[PATCH][RFC] Add FRE in pass_vectorize
Jeff Law
law@redhat.com
Thu Jul 2 17:52:00 GMT 2015
On 07/02/2015 05:40 AM, Alan Lawrence wrote:
> Jeff Law wrote:
>> On 06/24/2015 01:59 AM, Richard Biener wrote:
>>> And then there is the possibility of making passes generate less
>>> needs to perform cleanups after them - like in the present case
>>> with the redundant IVs make them more appearant redundant by
>>> CSEing the initial value and step during vectorizer code generation.
>>> I'm playing with the idea of adding a simple CSE machinery to
>>> the gimple_build () interface (aka match-and-simplify). It
>>> eventually invokes (well, not currently, but that can be fixed)

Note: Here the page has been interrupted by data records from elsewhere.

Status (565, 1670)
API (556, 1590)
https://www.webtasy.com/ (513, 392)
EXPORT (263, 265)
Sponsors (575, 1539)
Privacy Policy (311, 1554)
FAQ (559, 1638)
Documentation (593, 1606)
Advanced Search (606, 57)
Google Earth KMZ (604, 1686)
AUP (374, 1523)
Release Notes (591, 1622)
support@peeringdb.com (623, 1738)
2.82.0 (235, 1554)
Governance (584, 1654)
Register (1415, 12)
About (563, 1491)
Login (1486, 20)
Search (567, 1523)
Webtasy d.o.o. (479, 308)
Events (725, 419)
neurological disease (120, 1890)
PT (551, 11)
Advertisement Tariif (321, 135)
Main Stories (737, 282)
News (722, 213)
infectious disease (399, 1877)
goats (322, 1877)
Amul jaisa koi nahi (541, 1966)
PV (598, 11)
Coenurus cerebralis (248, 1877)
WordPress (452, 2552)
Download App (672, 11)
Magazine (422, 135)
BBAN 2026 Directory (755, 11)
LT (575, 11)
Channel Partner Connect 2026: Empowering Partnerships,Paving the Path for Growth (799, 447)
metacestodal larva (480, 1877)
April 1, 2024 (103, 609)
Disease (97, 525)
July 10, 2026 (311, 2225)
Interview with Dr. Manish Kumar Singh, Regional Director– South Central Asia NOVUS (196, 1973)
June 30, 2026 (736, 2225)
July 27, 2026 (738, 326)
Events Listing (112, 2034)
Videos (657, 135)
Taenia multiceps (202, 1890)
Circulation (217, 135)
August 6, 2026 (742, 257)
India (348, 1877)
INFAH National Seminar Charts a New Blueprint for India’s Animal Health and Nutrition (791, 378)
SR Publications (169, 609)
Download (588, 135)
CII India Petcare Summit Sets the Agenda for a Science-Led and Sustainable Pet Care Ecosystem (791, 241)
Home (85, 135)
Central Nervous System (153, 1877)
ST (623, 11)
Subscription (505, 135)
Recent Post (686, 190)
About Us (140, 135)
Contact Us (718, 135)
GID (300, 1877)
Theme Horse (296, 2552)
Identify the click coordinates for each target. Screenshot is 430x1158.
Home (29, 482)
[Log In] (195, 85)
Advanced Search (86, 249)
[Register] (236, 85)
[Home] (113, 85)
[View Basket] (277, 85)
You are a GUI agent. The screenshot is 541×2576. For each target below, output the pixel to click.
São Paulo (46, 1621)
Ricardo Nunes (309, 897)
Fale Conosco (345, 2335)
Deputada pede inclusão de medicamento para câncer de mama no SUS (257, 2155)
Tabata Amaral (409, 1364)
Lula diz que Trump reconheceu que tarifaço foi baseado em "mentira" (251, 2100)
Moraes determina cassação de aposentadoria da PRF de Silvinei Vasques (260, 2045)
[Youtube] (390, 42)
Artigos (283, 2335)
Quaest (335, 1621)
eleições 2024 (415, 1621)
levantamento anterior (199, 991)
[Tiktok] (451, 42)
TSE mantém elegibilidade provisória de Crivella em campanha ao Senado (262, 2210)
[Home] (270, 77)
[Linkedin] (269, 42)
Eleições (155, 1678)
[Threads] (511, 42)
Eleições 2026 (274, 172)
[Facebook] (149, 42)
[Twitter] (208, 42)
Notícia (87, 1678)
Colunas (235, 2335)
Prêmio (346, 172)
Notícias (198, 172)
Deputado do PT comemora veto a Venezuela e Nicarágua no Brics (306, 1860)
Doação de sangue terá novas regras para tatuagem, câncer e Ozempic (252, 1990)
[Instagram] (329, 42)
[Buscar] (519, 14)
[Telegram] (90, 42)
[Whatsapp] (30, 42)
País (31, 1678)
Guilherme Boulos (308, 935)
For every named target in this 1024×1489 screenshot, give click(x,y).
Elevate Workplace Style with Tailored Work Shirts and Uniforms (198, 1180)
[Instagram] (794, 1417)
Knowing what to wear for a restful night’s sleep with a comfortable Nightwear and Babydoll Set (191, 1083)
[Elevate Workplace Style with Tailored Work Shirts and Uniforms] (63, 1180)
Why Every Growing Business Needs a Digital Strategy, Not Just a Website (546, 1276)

>>> maybe_push_res_to_seq which is a good place to maintain a
>>> table of already generated expressions. That of course only
>>> works if you either always append to the same sequence or at least
>>> insert at the same place.
>> As you know we've gone back and forth on this in the past. It's
>> always a trade-off. I still ponder from time to time putting the
>> simple CSE and cprop bits back into the SSA rewriting phase to avoid
>> generating all kinds of garbage that just needs to be cleaned up later
>> -- particularly for incremental SSA updates.
>
> Coming to this rather late, and without the background knowledge about
> having gone back and forth, sorry! But what are the arguments against
> this? Am I right in thinking that the "SSA Rewriting" phase would not
> trigger as often as gimple_build(), or are these the same thing?
It's the into-ssa and incremental update phases. The basic idea is it
is very inexpensive to do const/copy propagation and simple CSE at that
point.
When processing an assignment, after rewriting the inputs from _DECL
nodes to SSA_NAMEs, you lookup the RHS in your hash table. If you get a
hit, you replace the expression with the SSA_NAME from the hash table
and record that the destination has an equivalence.
Diego took this out several years ago with the idea that the into-ssa &
updates should be kept separate from optimizations. With the ongoing
need for early cleanups to make IPA more effective, I think it's time to
revisit that decision as we get a lot of the obvious redundancies out of
the stream by just being smart during into-ssa. Which in turn means we
don't have to do as much in the early optimizations before IPA.
>
> Presumably when you say "simple CSE machinery" you'd have to bail out
> quickly from tricky cases like, say:
>
> if (P)
> {
> use ...expr...
> }
> ...
> if (Q)
> {
> now building a new ...expr... here
> }
Not sure the problem here. The simple CSE/cprop occurs as we're going
into SSA form -- because into-ssa is inherently a dominator walk and
we're rewriting operands as we go, we can trivially determine that we've
already seen a given expression earlier in the dominator tree and that
the result of that expression hasn't changed (by the nature of SSA).